For the seasoning salt, mix all the dried ingredients together in a bowl. Get all your veg prepped and have your cheese ready. Finally, get your grill going with a medium hot heat.
Now, it’s patty time. You don’t want a super-dense patty.
A coarse grain on the mince means the fats can render down and flavour the beef patty. Divide the mince into four equal piles. Carefully sculpt each pile into a patty. I like my patty to be about 2.5cm (1 inch) thick. Make sure it is even all round, so there aren’t any bits that are fatter than the rest. When creating the patty, I like to see cracks around the edge of the burger – I call these ‘fjords of flavour’. As the fats render down, they will cascade down these fjords and flavour the patty.

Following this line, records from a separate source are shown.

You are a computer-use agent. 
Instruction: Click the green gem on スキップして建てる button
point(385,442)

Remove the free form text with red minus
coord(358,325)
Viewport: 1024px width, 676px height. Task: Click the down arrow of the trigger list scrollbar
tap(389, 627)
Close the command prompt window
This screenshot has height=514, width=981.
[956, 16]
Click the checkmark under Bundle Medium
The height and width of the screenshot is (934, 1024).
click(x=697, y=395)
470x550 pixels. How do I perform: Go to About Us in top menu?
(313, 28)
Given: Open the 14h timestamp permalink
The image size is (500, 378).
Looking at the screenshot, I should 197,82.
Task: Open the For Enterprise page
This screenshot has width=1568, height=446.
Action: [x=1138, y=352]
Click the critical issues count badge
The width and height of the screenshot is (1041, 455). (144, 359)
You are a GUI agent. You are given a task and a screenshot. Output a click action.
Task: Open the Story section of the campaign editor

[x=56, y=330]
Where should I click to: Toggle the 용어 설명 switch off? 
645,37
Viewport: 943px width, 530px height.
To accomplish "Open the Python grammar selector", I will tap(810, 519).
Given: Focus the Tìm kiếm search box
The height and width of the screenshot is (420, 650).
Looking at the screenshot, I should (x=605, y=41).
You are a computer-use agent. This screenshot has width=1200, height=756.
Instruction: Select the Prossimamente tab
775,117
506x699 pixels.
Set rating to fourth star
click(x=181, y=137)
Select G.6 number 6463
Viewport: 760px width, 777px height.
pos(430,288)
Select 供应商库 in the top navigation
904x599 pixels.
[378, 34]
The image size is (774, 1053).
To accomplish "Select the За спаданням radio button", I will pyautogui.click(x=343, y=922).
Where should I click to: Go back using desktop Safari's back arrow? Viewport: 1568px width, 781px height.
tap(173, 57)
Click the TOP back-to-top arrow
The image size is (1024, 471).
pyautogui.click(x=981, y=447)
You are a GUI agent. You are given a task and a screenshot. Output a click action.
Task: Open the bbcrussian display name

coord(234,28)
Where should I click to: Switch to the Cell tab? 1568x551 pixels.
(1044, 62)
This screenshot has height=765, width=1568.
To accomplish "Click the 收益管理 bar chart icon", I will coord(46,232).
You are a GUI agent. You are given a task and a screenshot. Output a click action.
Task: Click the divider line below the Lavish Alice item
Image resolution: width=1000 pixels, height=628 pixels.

Sprinkle the seasoning salt onto both sides of the patties and place them over direct heat. When the patties come away from the grill easily, then it’s time to flip. Flip again when the grill releases your patties on the other side, and keep flipping every 1–2 minutes until the burgers are cooked through.
If you get flare-ups and it’s getting out of hand, move the patties to the indirect side, so you can calm things down. Plus, this gives the burger a chance to do some more cooking on the inside.
Once the burgers are about three-quarters done (about 50ºC/122ºF), lay a slice of both types of cheese in a cross on each patty and place the cloche over the burgers to melt the cheese quickly. Move the burger to the indirect side just before it’s hit the internal temperature you are after. I like my burger to be cooked medium-rare (55°C/131°F).
As soon as you move the burgers over, get the bacon on the direct heat along with the bun halves, cut side down. When the bacon and the buns have a nice crispy char, remove everything onto a board ready to assemble.
To assemble, lay out the bottom half of the bun, spread a dollop of the smoked garlic mayo on it, followed by a piece of lettuce. Now it’s time for the main event! Cast that grilled, cheesy, slab of meaty beef ass down on top of the lettuce, like Thor casting thunderbolts into Hades. Finish off with the bacon, tomato and dirty onions. All you need to do now is pop that toasted bun on top to seal the deal. Then, suddenly, bam! You have made the ultimate cheeseburger!